Investing.com - Silver prices fell to a six-week low on Monday, while gold extended sharp losses from the previous week amid expectations that the Federal Reserve could hike interest rates earlier than previously thought.
On the Comex division of the New York Mercantile Exchange, silver for May delivery fell to a session low of $20.10 a troy ounce, the weakest level since February 12.
Silver last traded at $20.19 a troy ounce during European morning hours, down 0.56%, or 11.3 cents.
Silver ended Friday’s session down 0.59%, or 12.0 cents, to settle at $20.31 an ounce. Futures were likely to find support at $20.08 a troy ounce, the low from February 12 and resistance at $20.58, the high from March 21.
Meanwhile, gold futures for June delivery fell to a session low of $1,322.00 a troy ounce, before trimming losses to last trade at $1,325.20 an ounce, down 0.81%, or $10.80.
Gold rose 0.4%, or $5.30, on Friday to settle at $1,336.00 an ounce. Futures were likely to find support at $1,319.10 a troy ounce, the low from February 24 and resistance at $1,343.20, the high from March 21.
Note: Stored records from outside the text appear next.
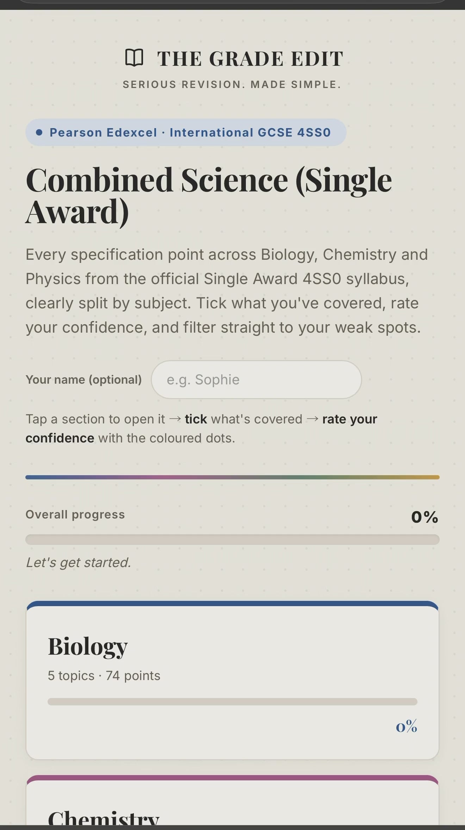Image resolution: width=465 pixels, height=830 pixels.
Task: Click the overall progress bar
Action: [233, 540]
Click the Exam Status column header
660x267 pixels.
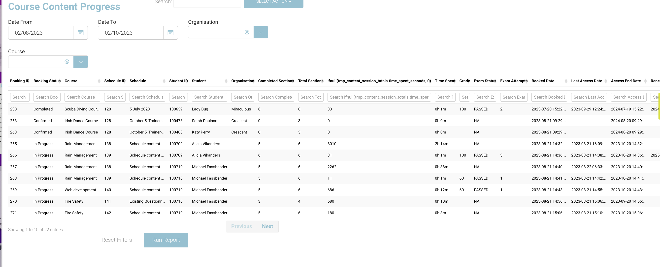pos(485,81)
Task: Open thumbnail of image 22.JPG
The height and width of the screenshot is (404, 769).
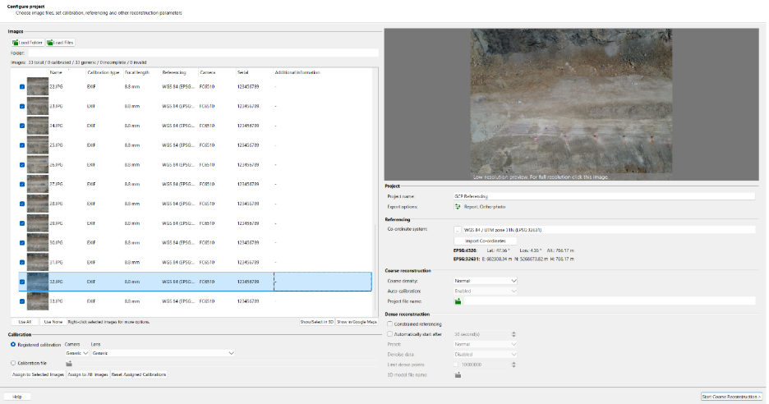Action: [x=38, y=86]
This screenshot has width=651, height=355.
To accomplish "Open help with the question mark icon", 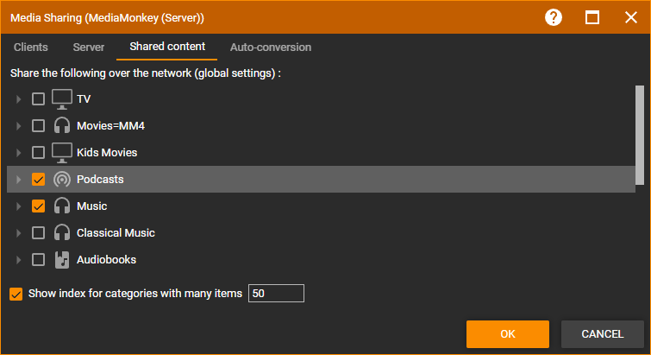I will (x=553, y=17).
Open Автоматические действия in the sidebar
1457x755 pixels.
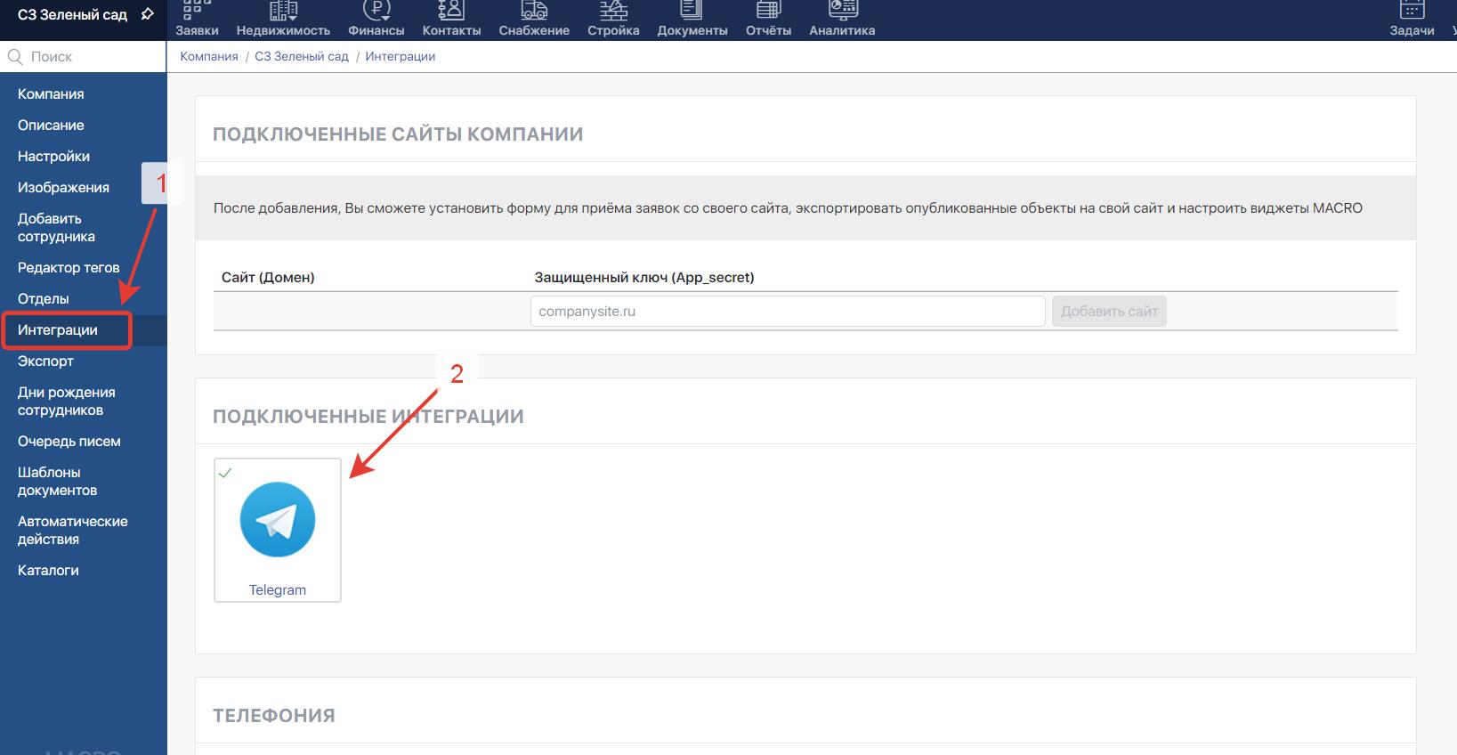tap(72, 531)
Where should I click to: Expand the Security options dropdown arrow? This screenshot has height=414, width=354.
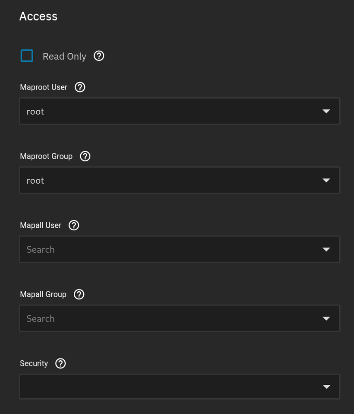click(326, 387)
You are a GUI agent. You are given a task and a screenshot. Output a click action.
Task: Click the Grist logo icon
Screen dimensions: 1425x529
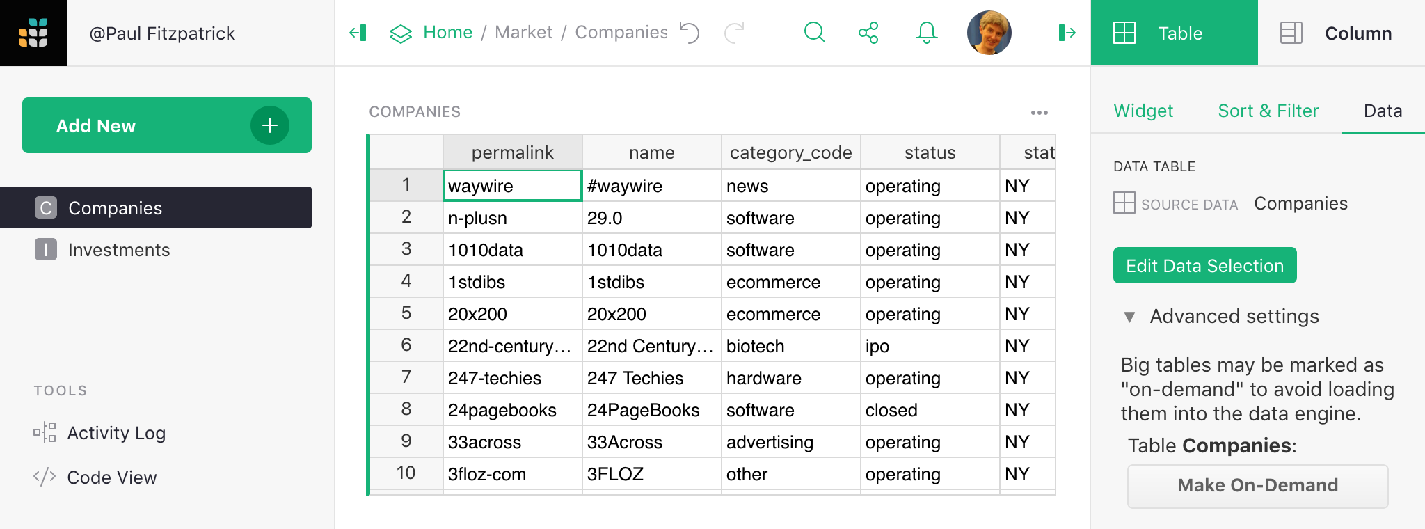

Market watchers brought forward expectations for a rate increase by U.S. central bank after Fed Chair Janet Yellen suggested last week that a rate hike might come about six months after the bank’s stimulus program ends, which is expected to happen in the fall.
The comments prompted investors to bring forward expectations for a rate hike to as soon as March of next year.
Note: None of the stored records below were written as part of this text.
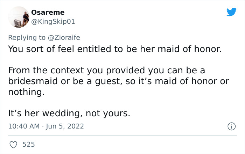Click the Twitter bird logo
This screenshot has height=154, width=245.
[x=231, y=12]
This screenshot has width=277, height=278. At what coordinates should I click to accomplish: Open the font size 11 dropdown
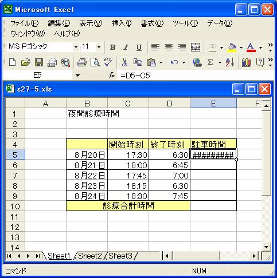tap(99, 47)
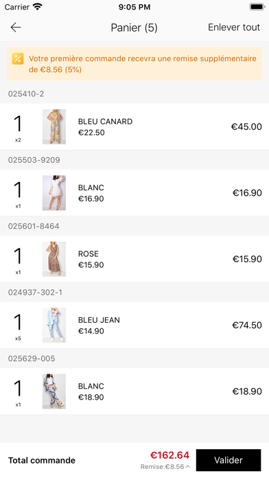Click the Wi-Fi status icon
Image resolution: width=269 pixels, height=478 pixels.
pyautogui.click(x=38, y=7)
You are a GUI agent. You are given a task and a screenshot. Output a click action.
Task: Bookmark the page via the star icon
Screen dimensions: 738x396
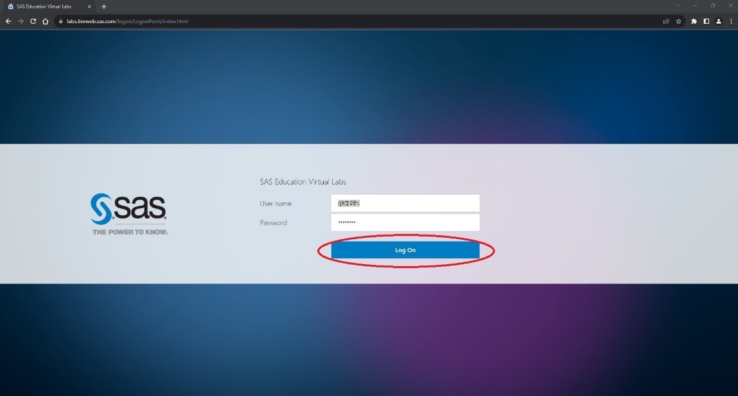coord(678,21)

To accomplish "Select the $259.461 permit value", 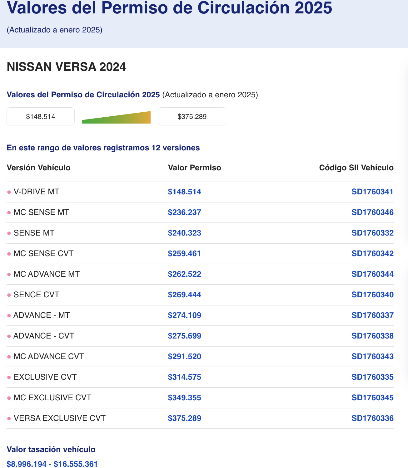I will click(184, 254).
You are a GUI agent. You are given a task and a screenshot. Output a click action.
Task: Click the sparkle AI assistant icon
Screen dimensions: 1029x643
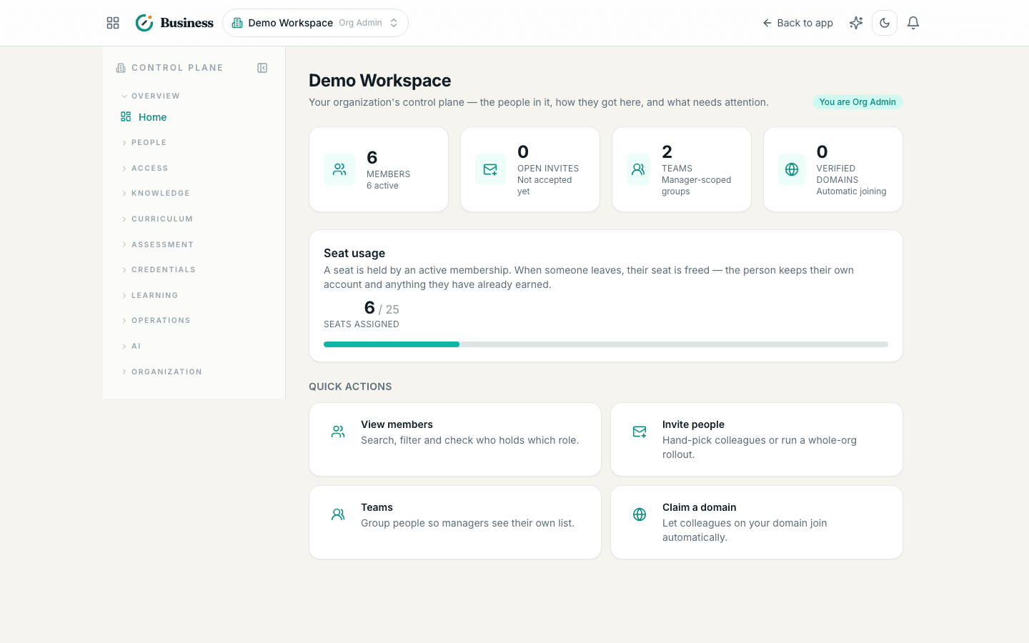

Elsewhere on the Comex, copper futures for May delivery shed 0.2%, or 0.5 cents, to trade at $2.945 a pound.
Data released earlier showed that China’s HSBC Flash Purchasing Managers Index, the earliest indicator of the country''s industrial activity, fell to an eight-month low of 48.1 in March from a final reading of 48.5 in February.
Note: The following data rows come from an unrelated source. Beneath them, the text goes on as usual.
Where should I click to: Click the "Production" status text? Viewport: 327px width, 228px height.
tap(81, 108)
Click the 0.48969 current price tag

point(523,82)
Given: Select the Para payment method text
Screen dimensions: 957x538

The weaker than expected data fuelled hopes Beijing will unveil fresh stimulus measures to boost growth.
The industrial metal fell to $2.877 a pound on March 19, the lowest since July 2010, amid growing concerns over the health of China’s economy.
The Asian nation is the world’s largest copper consumer, accounting for almost 40% of world consumption last year.